Choosing a Data Strategy for Embedded Self-Service
Data management is the process of ingesting, storing, organizing, and maintaining the data created and collected by an organization. The data model used:
- Connects effectively and securely to multiple data sources
- Handles advanced permission management, including data security rules and sharing management
- Enhances the original data in several ways - including custom tables, custom columns, custom import queries, custom code, and calendar manipulation (e.g. fiscal year) - to prepare the data for analytics
The Sisense platform enables the customer to create a semantic layer that is integrated into their automatic and manual data pipelines. OEM customers create and manage the data model as part of their data architecture. The data model is fully integrated into the customer's data sources to support advanced analytics in scale and support multiple use cases. OEM customers build and maintain their data model using dimensional modeling knowledge. The model has a direct effect on the dashboard designers' analytical capabilities and the overall dashboard performance. OEM customers invest a lot of effort to achieve an efficient data model to better serve their analytics. Many dashboard designers' business requirements can be optimized and enhanced through data model optimizations. Aspects that must be considered to determine the best data strategy:
- One model for all customers, where the data is separated logically
- The data is mixed in the source, and in the data model.
- Data security rules are applied to restrict the data shown to each customer
- The OEM builds the data model and dashboards.
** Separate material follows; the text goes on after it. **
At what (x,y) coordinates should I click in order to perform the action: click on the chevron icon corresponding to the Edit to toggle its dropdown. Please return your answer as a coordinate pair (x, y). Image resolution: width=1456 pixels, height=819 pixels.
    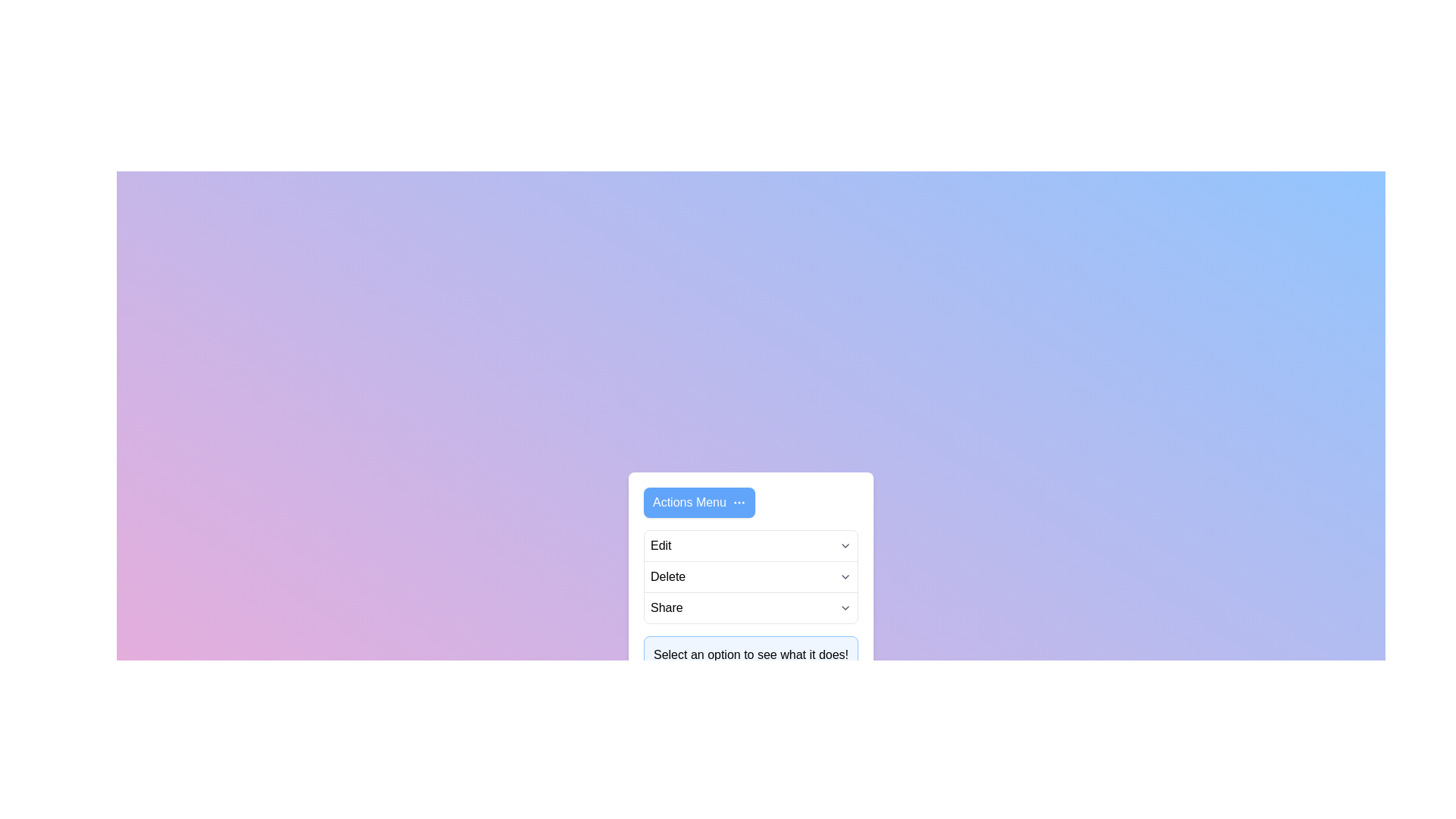
    Looking at the image, I should click on (844, 546).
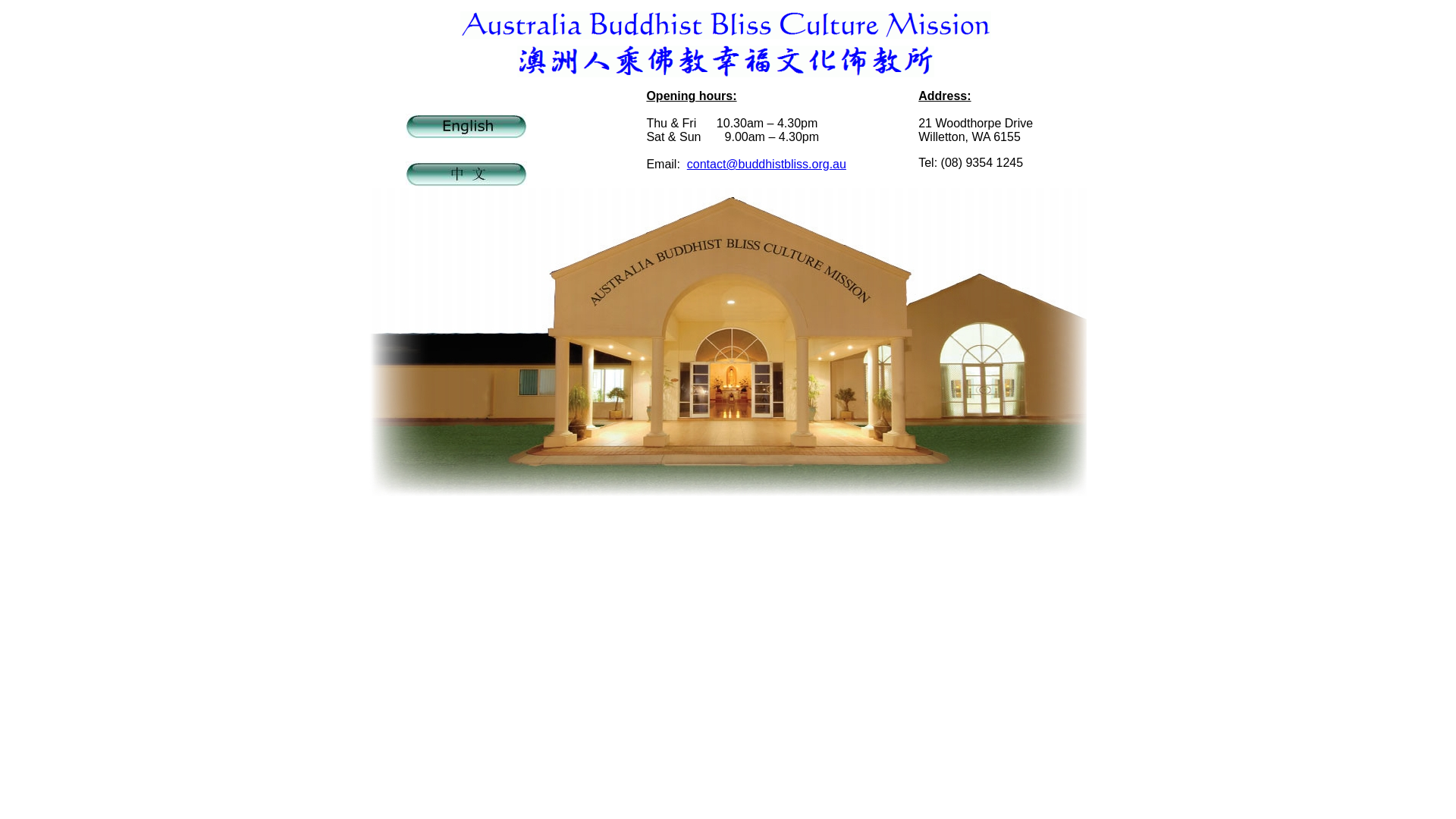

The data model is usually large and complex.
- The customers are only viewers.
- It can be an ElastiCube or Live model, depending on the data volume.
- Regulations may prohibit use of this model.
- One model per customer, where the data is separated physically by the OEM
- The OEM separates the data by customer in the source via the schema
- Each customer has their own data model with the same schema.
- The OEM builds the data model and dashboards. Dashboard maintenance is easy for the OEM as changes are made once and applied to all customer data models.
- The OEM customers are dashboards designers and viewers.
- It can be an ElastiCube or Live model, depending on the data volume.
- One model per customer, where the data is stored by the customer
- The data source belongs to the OEM's customer
- Each customer has its own data model with the same schema
- The OEM builds the data model and dashboards.
- The OEM customers are dashboards designers and viewers.
- Live models are used.
- Strictest regulations may require this model.
- Refresh rate
One of the most fundamental aspects of determining your data model is your data's refresh rate. The data refresh rate refers to the age of the data in your dashboards.
- For Creating Live Models and Adding Live Connections, the data displayed on your dashboards is near-realtime, as every query is passed directly to the customer's database. A good example of using a live model (due to refresh rate requirements) is a dashboard showing live stock prices.
- For Building ElastiCubes, the data displayed on your dashboard is current to the last successful build event. Every widget query is handled internally in SIsense. A good example of using an ElastiCube (due to refresh rate requirements) is a dashboard showing historical stock prices. In this case, a daily ETL process will provide results that are good enough. To make a choice based on this factor, answer the following questions:
- How frequently do I need to pull new data from the database?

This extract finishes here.